## start AVAILABLE RECORDS
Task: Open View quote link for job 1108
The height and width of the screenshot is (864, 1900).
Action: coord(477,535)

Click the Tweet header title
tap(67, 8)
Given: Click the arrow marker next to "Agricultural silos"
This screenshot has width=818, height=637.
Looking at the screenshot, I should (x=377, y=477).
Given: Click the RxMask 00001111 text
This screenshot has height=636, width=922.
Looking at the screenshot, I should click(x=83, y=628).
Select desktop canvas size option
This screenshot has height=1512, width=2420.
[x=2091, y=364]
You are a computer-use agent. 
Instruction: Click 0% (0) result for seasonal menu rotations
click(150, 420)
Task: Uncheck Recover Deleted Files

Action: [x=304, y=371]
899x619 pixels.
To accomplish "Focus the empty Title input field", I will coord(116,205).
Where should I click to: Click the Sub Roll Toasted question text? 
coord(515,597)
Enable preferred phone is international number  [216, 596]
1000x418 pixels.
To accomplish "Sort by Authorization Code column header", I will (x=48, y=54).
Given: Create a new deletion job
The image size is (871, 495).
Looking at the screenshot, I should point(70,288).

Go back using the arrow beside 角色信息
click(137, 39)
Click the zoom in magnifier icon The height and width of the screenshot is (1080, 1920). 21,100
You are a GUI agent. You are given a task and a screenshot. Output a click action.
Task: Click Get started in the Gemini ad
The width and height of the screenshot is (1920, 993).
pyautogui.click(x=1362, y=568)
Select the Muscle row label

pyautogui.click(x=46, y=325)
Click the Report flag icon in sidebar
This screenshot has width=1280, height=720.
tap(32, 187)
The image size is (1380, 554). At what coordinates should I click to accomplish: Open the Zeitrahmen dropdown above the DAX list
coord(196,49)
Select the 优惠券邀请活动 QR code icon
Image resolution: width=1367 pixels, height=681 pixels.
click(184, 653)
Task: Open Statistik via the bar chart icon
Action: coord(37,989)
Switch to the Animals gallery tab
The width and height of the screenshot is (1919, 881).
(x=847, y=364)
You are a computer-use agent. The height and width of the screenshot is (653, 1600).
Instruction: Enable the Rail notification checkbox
## end AVAILABLE RECORDS
— TASK STATEMENT —
Locate each line in the items above that contains the string "computer", and copy those lines in full.

— WORKED ANSWER —
You are a computer-use agent. 
You are a computer-use agent. The height and width of the screenshot is (653, 1600).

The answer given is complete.